5: Restored etc&lib backups
6: Restart splunk

After this you can see the old index names in UI in setting -> indexes, but you are not able to search the data in search query for index=ac_s.

Unless you had a highly unusual (way non-standard) installation, you are toast because steps 2 and 3 are reversed (actually, step 2 should not even be there). The environment variable $SPLUNK_HOME starts with the Splunk directory (which you just removed) so your backup command copied nothing (indeed, it should have given you an error).

Where did you get these directions? I have never seen any directions anywhere for upgrading splunk that suggested deleting any files or directories. It is not only unnecessary, but possibly disastrous, as in this case.

If by chance you actually do have a good backup (like maybe you said it wrong and you did 1-3-2-4), then I would install whatever version USED to be there originally, restore your files, start splunk and make sure everything looks good (data is searchable), stop splunk, DO NOT REMOVE ANYTHING, install new version, start splunk, answer the questions ( 'Yes' to everything), and it should be fine. But I fear that your backup is empty.

Re: After upgrading Splunk from 6.2 to 6.3.1, why am I getting no results searching any indexes?

kalyanilandge — Sun, 26 Jun 2016 16:01:11 GMT

The server on which I have taken the backup is full.That's the reason Files are 0 kb and I lost data.
Does splunk have any other way to restore the deleted data.

Re: After upgrading Splunk from 6.2 to 6.3.1, why am I getting no results searching any indexes?

martin_mueller — Sun, 26 Jun 2016 18:08:00 GMT

If you deleted data and don't have a working backup, the data is likely gone.

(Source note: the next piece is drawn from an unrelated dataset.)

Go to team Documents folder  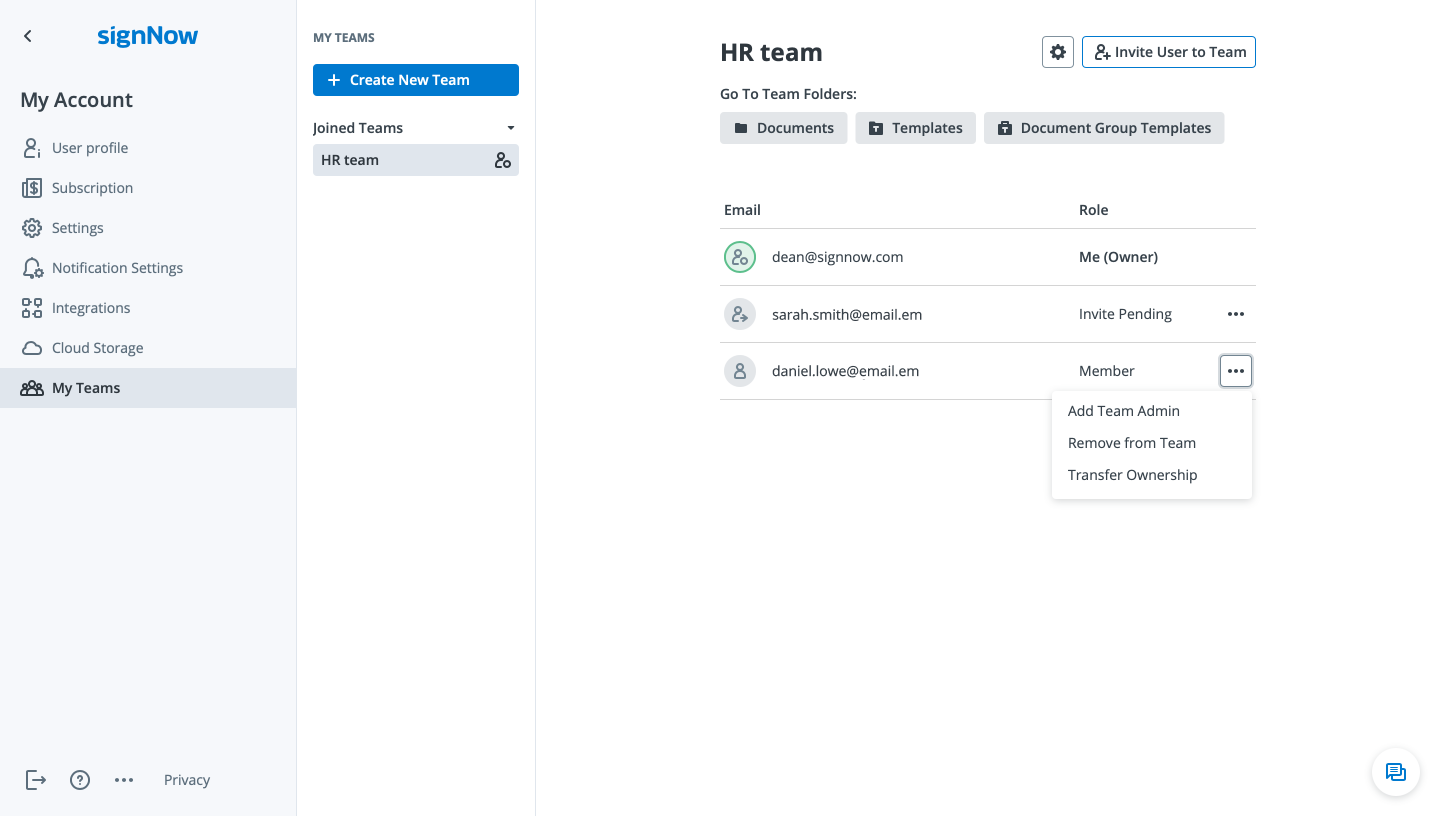pyautogui.click(x=784, y=128)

Certainly far beyond what Splunk Answers can do for you.

Re: After upgrading Splunk from 6.2 to 6.3.1, why am I getting no results searching any indexes?

woodcock — Sun, 26 Jun 2016 20:48:28 GMT

Show me the output of these 2 commands on the indexer:

echo $SPLUNK_HOME
df -k

I am certain that I know what I will see and if I do, you are toast.